Nathan Pyle has an unusual CV, even for an artist. He’s a newish New Yorker (four and a half years out of Kettering, Ohio), consistently Internet-famous T-shirt designer, a former seminary student, and a current freelance TV producer—and he recently set the Web on fire with his savvy GIF guide to living in New York.
There’s a reason that subway car is empty, people.
“Oh, goodness,” he told the Daily Dot in a Gmail chat yesterday. “To put it delicately: You have five senses, and what has happened or is happening in the empty car will offend at least two or three of them.”
His creation of nearly 100 GIF tips and etiquette guidelines for New Yorkers has gone beyond-viral. Making its debut on Reddit a mere three days ago, it’s got 3,000 points and almost 90,000 views. A search for “Nathan Pyle New York GIF” returns 90,500, and if there’s a GIF-covering website that hasn’t mentioned him yet, it needs to get off the Etch-a-Sketch and onto the real Internet.
“Is there any website you aren’t getting the front page on?” asked a friend on his Facebook wall.
“I have to hand it to Gizmodo: His name is Brian Barrett and he was one of the first to pluck my stuff out of obscurity before I started posting on Reddit, I believe. So essentially threadless.com and shirt.woot.com are the crowdsourcing sites that made it possible to go semi-professional with my art. That year I got the exposure I needed to start selling. I think so highly of Gladwell’s concepts in Tipping Point, because you push and push and yet something has to do the trick and push you over the edge.”
Ever courteous, he complimented us on our coverage of the series in yesterday’s Morning GIF, where we referred to the history of New York’s constant dealings with newcomers. “It’s funny too because one of the many sketches I had was referring to the ancient history of ‘who is really a New Yorker.’ It ends with a Native American rolling his eyes. I have yet to figure out if it’s been done.” In real life, almost surely. Online, only Google can tell.

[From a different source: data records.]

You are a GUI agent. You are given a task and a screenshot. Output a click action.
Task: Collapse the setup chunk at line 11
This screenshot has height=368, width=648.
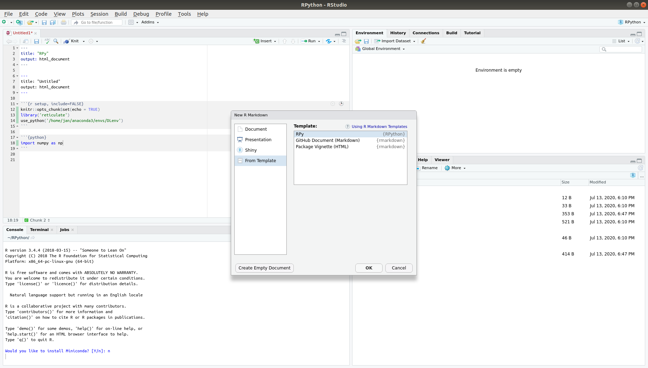point(17,104)

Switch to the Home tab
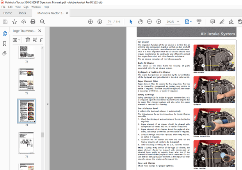pyautogui.click(x=8, y=13)
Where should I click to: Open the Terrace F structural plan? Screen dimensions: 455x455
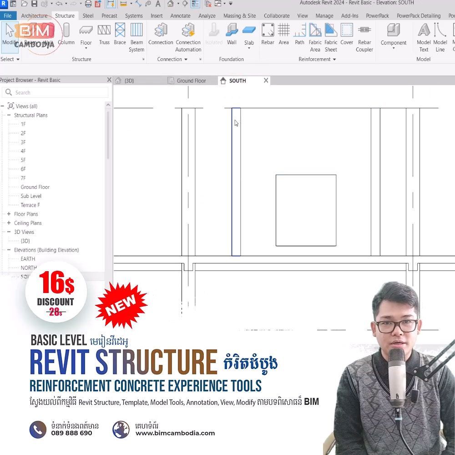pyautogui.click(x=30, y=205)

The GIFs are not numbered sequentially, but they certainly are adding up. “I’m hitting 100 soon so I’m rolling through as quickly as I can actually materialize them. One hundred sketches will mean GIFs are a bit more work, but static images may be the go-to if the book materializes, and things are looking positive on that front.”

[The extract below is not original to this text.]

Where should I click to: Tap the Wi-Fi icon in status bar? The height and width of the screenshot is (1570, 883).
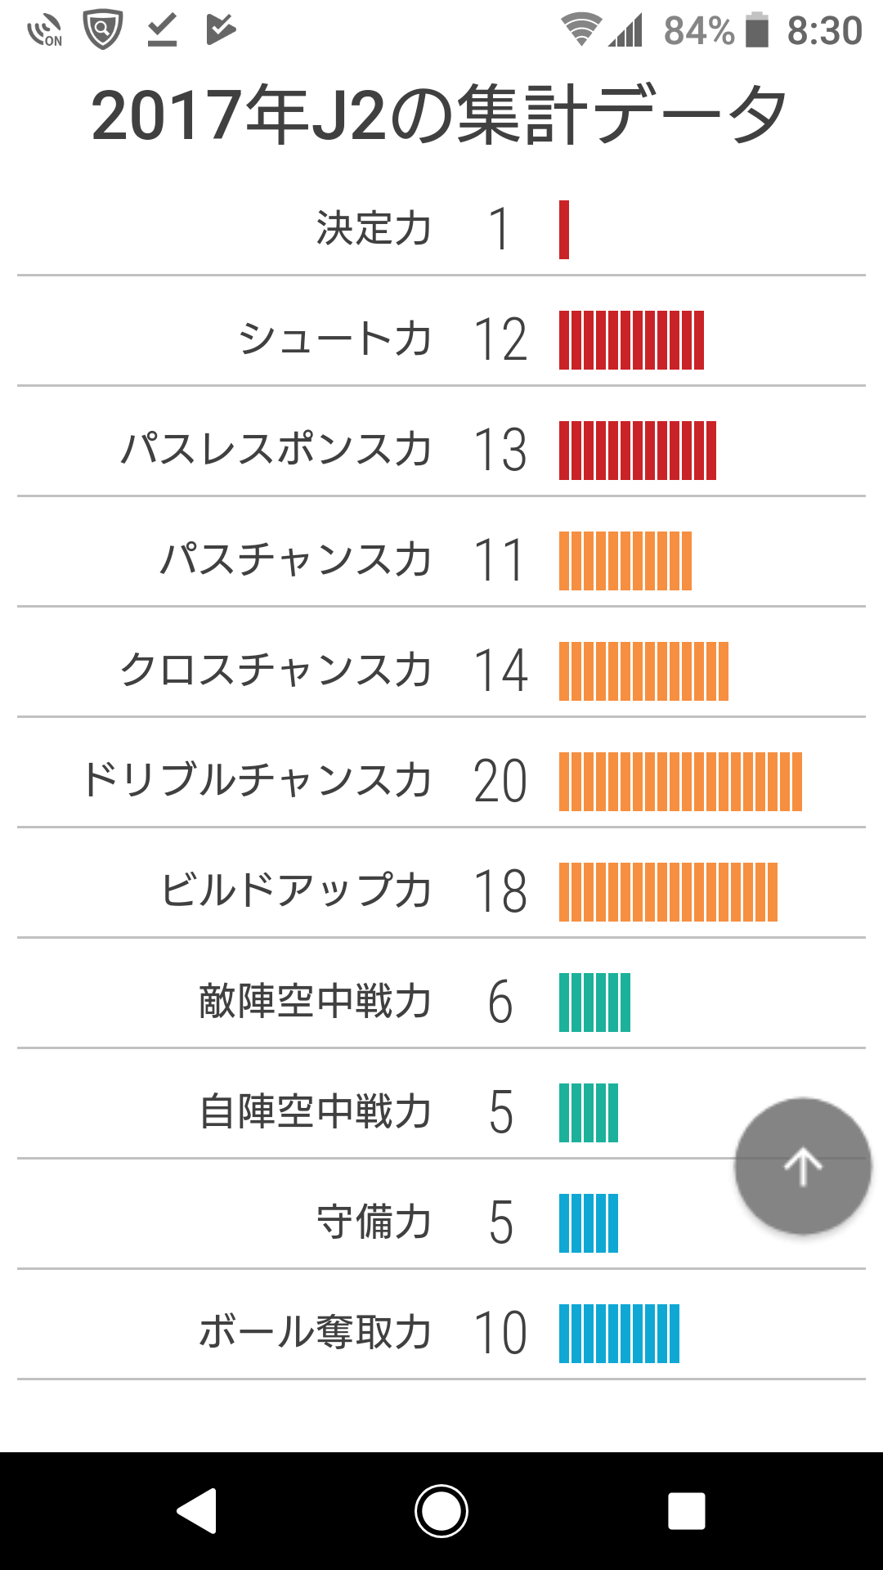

Naturally, we asked for details, but Pyle is nothing if not discreet. “I will keep it all tight lipped for now while details are being sorted but I’m pretty stoked. I guess that is a terrible answer. Sorry.”

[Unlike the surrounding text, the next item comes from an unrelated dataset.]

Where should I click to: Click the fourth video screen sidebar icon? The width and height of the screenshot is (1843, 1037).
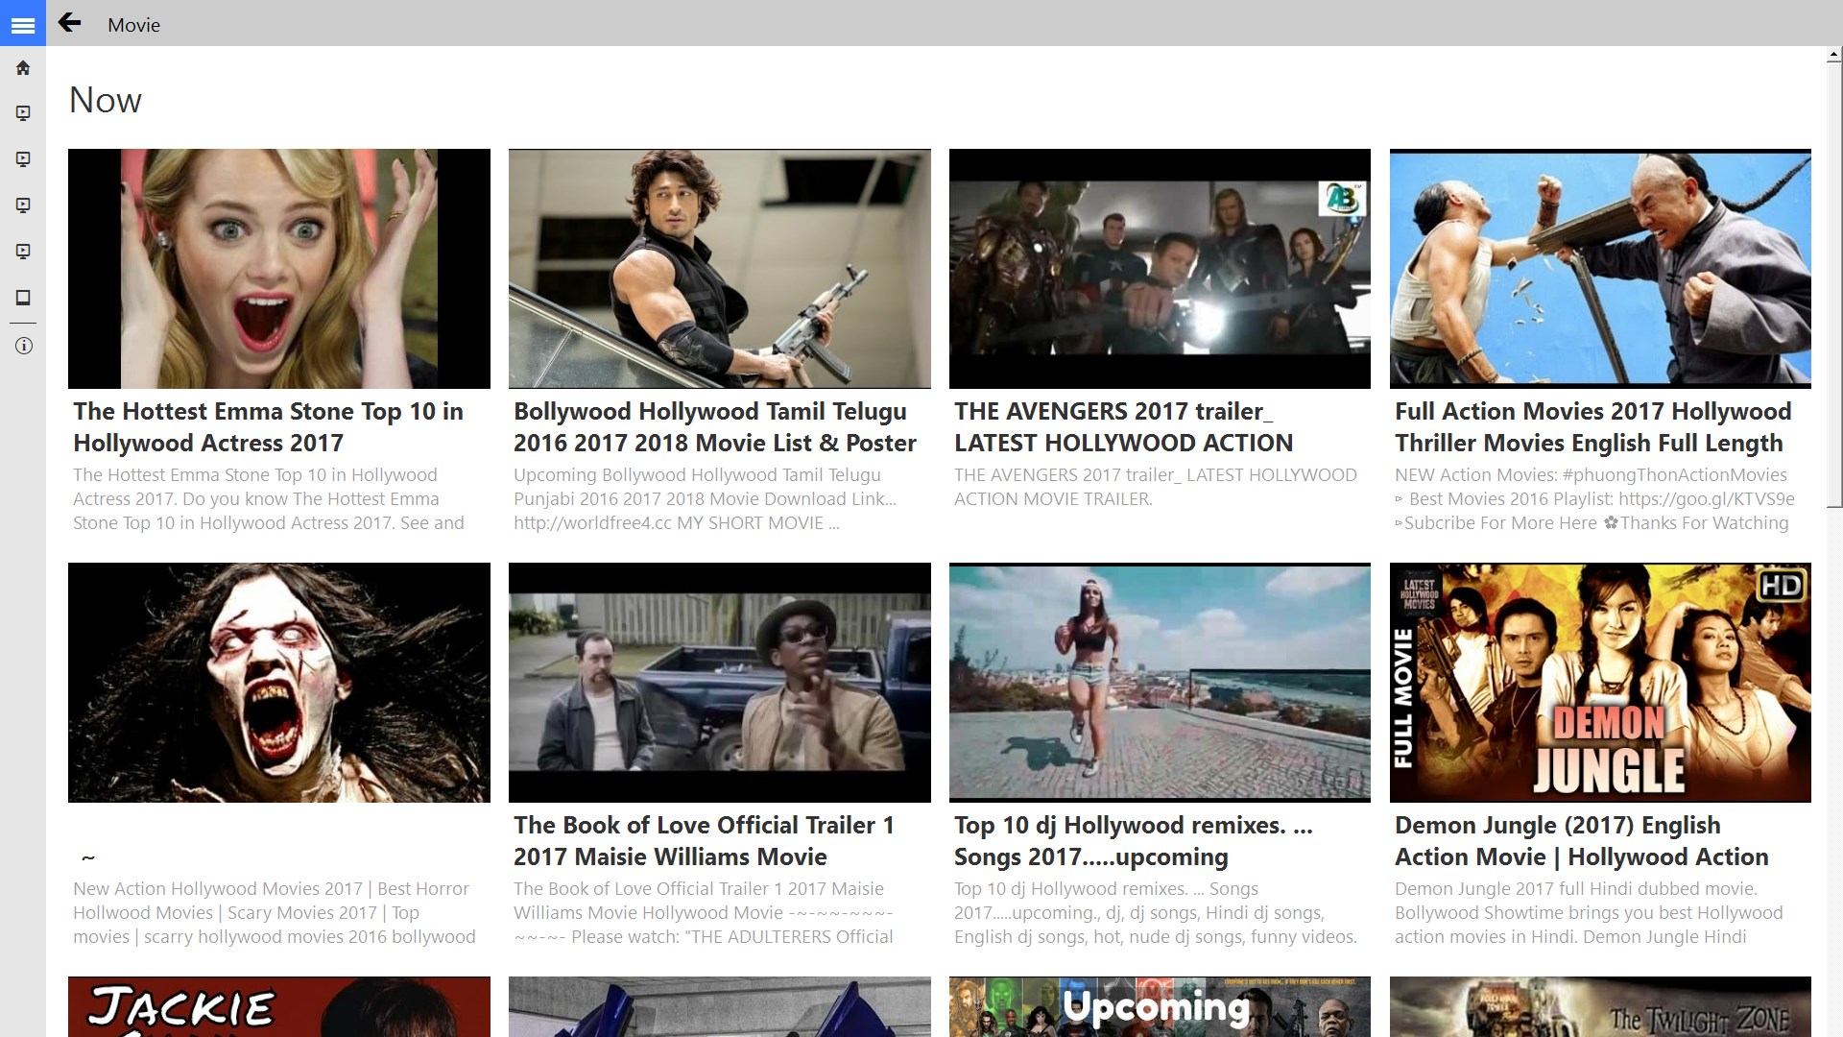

We asked about his background: Did he, like so many celebrated GIF artists, go to art school? “I did not, I studied theology in undergrad.” So a bit of a transition there, but not as much as you’d think. “Storytelling is the common thread. And I still attend a church (near Union Square). I love storytelling through TV and art.”
As for influences, there are “too many to name for sure. Everything I know I learned from my cousin. He’s like my big brother (I have two real life brothers and a big sister).” He also mentions Duke Riley, artist and tattoo designer. “I love anyone who can work with limited colors, love great line work.”
“I’m proudly from Ohio, but have wanted to live here since college. I had a poster of the city on my wall just like a cartoon character.”
The one from The New Yorker?
“Oh, perhaps? I only meant generally—I had a Brooklyn Bridge poster on my dorm room wall, like a giant cliche because I thought this city was the most amazing thing. Still do. And it’s incredible that I get to live here. I feel very fortunate.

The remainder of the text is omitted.